*** Block opens ***

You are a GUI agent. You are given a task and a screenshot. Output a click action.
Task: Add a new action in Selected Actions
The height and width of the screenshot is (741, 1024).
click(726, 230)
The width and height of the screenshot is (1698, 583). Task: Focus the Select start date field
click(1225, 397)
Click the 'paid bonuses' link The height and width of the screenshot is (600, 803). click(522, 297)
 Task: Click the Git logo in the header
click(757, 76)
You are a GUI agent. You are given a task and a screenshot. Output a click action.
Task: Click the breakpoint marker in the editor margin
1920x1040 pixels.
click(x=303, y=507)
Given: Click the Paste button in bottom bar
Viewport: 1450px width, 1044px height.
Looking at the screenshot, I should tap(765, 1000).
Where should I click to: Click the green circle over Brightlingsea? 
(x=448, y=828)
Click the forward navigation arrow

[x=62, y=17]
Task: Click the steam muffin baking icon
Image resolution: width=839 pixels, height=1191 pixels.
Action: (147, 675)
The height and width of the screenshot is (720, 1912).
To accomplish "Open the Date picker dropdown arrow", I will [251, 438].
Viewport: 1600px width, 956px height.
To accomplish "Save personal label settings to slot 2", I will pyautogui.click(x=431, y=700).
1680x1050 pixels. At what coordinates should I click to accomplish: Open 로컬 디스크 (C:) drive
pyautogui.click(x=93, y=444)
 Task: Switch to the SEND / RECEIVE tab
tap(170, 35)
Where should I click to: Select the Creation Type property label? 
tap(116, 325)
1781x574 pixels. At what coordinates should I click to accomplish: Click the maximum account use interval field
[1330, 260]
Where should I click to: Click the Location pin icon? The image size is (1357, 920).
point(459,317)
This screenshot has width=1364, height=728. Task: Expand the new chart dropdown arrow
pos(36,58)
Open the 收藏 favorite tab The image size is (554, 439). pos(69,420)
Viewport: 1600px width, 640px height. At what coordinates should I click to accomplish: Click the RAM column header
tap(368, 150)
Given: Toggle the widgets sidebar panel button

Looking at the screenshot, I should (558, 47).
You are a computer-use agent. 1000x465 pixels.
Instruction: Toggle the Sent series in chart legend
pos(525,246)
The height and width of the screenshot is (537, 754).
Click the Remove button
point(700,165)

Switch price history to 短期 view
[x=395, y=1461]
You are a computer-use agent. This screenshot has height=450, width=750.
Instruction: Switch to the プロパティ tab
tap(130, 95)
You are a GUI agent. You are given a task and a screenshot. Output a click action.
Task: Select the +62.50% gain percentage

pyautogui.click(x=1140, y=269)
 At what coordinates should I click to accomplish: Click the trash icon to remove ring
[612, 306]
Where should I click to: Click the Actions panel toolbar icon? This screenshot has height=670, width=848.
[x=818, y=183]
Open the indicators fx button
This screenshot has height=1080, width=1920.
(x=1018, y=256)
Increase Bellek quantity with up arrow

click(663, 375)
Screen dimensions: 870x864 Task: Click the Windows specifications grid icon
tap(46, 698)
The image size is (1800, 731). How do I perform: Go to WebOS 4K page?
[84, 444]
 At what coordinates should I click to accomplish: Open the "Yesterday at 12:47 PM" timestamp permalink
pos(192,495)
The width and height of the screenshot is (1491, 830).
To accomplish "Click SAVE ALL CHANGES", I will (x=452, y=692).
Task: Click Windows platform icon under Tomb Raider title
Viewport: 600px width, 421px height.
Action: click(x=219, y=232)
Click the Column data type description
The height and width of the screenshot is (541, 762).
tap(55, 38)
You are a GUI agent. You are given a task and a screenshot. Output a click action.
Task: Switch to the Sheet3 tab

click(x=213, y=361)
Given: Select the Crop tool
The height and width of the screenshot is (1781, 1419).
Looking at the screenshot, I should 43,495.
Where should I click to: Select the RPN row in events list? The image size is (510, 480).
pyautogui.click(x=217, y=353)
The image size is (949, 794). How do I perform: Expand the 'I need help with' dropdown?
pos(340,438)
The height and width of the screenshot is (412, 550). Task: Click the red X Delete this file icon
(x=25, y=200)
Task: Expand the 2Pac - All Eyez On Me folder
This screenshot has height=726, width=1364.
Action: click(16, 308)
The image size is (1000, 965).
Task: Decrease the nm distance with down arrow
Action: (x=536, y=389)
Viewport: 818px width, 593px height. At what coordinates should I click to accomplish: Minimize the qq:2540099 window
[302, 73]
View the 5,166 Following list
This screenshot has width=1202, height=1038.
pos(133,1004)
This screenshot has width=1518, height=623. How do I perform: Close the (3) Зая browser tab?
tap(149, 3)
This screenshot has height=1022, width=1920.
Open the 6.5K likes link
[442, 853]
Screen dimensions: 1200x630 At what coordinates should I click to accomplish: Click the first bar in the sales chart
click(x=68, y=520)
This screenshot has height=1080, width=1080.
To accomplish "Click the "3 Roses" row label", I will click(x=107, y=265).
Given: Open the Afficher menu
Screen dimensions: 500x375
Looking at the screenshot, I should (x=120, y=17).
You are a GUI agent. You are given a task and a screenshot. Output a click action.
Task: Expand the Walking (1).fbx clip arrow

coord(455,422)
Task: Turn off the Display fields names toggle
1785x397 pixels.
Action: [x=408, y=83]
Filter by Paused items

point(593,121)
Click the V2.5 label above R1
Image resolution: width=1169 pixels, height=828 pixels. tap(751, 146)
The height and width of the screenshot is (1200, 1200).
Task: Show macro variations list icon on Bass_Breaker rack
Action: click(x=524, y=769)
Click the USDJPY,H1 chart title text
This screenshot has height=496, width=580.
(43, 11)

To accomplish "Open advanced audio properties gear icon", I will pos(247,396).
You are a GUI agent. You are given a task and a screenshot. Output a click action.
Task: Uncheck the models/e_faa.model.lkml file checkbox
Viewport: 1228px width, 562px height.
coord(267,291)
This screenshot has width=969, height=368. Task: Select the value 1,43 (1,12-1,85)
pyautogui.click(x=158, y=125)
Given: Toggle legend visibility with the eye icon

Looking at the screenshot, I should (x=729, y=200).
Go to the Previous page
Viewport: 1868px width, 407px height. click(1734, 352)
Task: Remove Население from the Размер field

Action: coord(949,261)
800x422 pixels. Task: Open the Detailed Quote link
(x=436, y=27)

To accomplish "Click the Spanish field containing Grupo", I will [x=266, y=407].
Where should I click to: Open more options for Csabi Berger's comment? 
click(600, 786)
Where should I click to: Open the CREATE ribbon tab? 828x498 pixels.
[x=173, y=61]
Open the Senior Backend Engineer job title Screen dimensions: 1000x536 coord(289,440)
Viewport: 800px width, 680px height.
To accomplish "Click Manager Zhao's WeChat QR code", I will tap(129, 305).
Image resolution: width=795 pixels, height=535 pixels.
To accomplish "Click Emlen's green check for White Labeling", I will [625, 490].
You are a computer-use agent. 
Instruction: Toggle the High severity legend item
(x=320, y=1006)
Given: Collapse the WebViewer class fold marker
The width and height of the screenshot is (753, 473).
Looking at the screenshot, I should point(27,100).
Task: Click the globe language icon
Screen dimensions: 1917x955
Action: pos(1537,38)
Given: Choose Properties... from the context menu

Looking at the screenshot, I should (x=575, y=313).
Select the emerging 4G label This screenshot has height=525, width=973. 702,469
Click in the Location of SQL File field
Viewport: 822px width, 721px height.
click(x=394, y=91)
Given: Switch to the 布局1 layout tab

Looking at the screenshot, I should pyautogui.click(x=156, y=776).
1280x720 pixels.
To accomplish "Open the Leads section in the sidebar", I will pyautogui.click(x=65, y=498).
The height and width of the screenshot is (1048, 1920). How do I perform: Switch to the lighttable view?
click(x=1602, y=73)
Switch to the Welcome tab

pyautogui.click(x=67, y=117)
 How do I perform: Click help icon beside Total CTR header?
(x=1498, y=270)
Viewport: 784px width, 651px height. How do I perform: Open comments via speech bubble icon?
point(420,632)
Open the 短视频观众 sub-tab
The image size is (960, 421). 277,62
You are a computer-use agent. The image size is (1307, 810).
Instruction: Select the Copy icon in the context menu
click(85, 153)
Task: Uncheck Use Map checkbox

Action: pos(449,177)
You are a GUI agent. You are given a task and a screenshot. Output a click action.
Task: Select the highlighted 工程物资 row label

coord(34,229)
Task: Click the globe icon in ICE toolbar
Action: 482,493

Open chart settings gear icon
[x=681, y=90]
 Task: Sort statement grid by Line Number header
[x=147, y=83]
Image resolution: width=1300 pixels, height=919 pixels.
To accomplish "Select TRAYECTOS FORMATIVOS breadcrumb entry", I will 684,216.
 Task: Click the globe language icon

*** Block closes ***

### Work to be completed
Repeat, word for word, the lines above between the line holding "The height and width of the screenshot is (741, 1024)." and the line holding "Open the 收藏", inclusive; omit everything else.

### Reply
The height and width of the screenshot is (741, 1024).
click(726, 230)
The width and height of the screenshot is (1698, 583). Task: Focus the Select start date field
click(1225, 397)
Click the 'paid bonuses' link The height and width of the screenshot is (600, 803). click(522, 297)
 Task: Click the Git logo in the header
click(757, 76)
You are a GUI agent. You are given a task and a screenshot. Output a click action.
Task: Click the breakpoint marker in the editor margin
1920x1040 pixels.
click(x=303, y=507)
Given: Click the Paste button in bottom bar
Viewport: 1450px width, 1044px height.
Looking at the screenshot, I should tap(765, 1000).
Where should I click to: Click the green circle over Brightlingsea? 
(x=448, y=828)
Click the forward navigation arrow

[x=62, y=17]
Task: Click the steam muffin baking icon
Image resolution: width=839 pixels, height=1191 pixels.
Action: (147, 675)
The height and width of the screenshot is (720, 1912).
To accomplish "Open the Date picker dropdown arrow", I will [251, 438].
Viewport: 1600px width, 956px height.
To accomplish "Save personal label settings to slot 2", I will pyautogui.click(x=431, y=700).
1680x1050 pixels. At what coordinates should I click to accomplish: Open 로컬 디스크 (C:) drive
pyautogui.click(x=93, y=444)
 Task: Switch to the SEND / RECEIVE tab
tap(170, 35)
Where should I click to: Select the Creation Type property label? 
tap(116, 325)
1781x574 pixels. At what coordinates should I click to accomplish: Click the maximum account use interval field
[1330, 260]
Where should I click to: Click the Location pin icon? The image size is (1357, 920).
point(459,317)
This screenshot has width=1364, height=728. Task: Expand the new chart dropdown arrow
pos(36,58)
Open the 收藏 favorite tab The image size is (554, 439). pos(69,420)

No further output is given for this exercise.